1. Brent Tarter, Virginians and Their Histories.  The best book I have read on the history of Virginia, by an order of magnitude.  And in turn that makes it an excellent book on race as well, and also on broader American history.  If I have to spend the whole year in this state, I might as well read about it.  I learned also that 21,172 Virginians have identified themselves as American Indians, and that this movement is more active than I had realized.

2. Diary of Anne Frank.  It seems inappropriate to call this a “good” or even “great” book.  I had not read it since high school, I will just say it deserves its enduring status, and the reread was much more rewarding and interesting than what I was expecting.

3. Howard Brotz, editor, African-American Social & Political Thought 1850-1920.  A fascinating selection from the debates of the time, reprinting Douglass, Booker T., Du Bois, Marcus Garvey, Martin Delany, and others.  Douglass holds up best, including his critique of colonialism.  The weakest argument in the volume was “Haiti is working out fine, so Liberia will succeed as well.”  Of greatest interest to me was the extent to which the African-American debates of that time overlapped with opinions about Africa and the Caribbean.  Recommended, and excellent background for many of the current disputes.
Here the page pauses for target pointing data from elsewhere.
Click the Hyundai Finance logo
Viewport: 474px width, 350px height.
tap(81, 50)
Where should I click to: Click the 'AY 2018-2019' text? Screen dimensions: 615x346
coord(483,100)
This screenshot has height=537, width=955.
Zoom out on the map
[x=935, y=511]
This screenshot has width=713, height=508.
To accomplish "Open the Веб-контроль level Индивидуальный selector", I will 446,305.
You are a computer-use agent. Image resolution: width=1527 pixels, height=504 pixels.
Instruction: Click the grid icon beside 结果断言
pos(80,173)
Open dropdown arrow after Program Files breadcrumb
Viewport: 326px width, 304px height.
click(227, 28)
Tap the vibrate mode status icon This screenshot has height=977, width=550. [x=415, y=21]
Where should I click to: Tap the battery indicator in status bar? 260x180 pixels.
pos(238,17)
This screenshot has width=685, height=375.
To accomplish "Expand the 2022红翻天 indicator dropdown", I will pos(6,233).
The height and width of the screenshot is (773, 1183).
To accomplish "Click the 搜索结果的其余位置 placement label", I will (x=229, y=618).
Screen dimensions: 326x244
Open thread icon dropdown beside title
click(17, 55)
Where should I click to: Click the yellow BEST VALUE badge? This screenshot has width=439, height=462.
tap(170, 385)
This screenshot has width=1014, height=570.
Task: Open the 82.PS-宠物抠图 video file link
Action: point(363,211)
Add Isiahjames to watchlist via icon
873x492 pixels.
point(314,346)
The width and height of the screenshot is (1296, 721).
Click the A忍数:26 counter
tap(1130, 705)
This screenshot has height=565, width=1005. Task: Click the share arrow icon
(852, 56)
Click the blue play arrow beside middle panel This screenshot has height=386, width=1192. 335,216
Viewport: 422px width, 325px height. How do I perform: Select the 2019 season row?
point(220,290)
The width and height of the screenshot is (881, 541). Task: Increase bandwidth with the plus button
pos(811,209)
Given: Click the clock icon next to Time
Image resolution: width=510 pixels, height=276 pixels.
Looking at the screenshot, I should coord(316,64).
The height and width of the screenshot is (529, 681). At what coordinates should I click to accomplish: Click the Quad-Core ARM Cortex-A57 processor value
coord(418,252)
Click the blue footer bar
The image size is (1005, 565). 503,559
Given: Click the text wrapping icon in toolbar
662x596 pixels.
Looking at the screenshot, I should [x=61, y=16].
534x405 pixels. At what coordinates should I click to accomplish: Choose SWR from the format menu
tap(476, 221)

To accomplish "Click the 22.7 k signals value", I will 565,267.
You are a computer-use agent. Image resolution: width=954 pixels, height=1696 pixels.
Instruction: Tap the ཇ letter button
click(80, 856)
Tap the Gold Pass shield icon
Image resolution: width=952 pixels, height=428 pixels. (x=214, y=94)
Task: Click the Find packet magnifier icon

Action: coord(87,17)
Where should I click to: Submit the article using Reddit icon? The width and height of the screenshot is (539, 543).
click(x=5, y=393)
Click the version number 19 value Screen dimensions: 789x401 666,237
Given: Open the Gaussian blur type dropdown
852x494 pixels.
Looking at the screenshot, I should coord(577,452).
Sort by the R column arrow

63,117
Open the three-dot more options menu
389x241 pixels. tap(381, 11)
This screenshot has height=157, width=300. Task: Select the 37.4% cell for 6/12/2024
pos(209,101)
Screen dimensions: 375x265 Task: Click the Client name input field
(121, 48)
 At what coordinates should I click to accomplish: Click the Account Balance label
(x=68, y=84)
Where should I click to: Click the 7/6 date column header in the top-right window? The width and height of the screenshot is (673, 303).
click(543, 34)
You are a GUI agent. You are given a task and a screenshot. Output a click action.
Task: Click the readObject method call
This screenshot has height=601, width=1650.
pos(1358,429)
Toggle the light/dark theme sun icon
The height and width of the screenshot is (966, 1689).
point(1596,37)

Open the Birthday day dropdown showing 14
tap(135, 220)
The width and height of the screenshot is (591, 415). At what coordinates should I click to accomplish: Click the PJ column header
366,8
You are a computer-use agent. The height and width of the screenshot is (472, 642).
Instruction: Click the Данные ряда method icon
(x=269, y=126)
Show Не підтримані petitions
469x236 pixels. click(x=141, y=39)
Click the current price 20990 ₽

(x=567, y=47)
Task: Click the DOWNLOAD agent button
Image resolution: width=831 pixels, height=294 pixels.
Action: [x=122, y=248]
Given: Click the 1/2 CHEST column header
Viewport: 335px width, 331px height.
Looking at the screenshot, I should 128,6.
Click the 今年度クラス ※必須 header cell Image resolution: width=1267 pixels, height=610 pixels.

4. Simone Weil: An Anthology, and Gravity and GraceGravity and Grace is the early work.  Its ten best pages are superb, but reading it is mostly a frustrating experience, due to the diffuse nature of the presentation (to be clear, overall I consider that a relatively high reward ratio).  The former collection is the best place to start, noting again there is a certain degree of diffuseness, but as with Žižek there are insights you just don’t get anywhere else.  A good question for any talent selection algorithm is whether it would pick out the teenage Weil and give her a grant to pursue her writing projects.  Sadly she died at age 34 in 1943.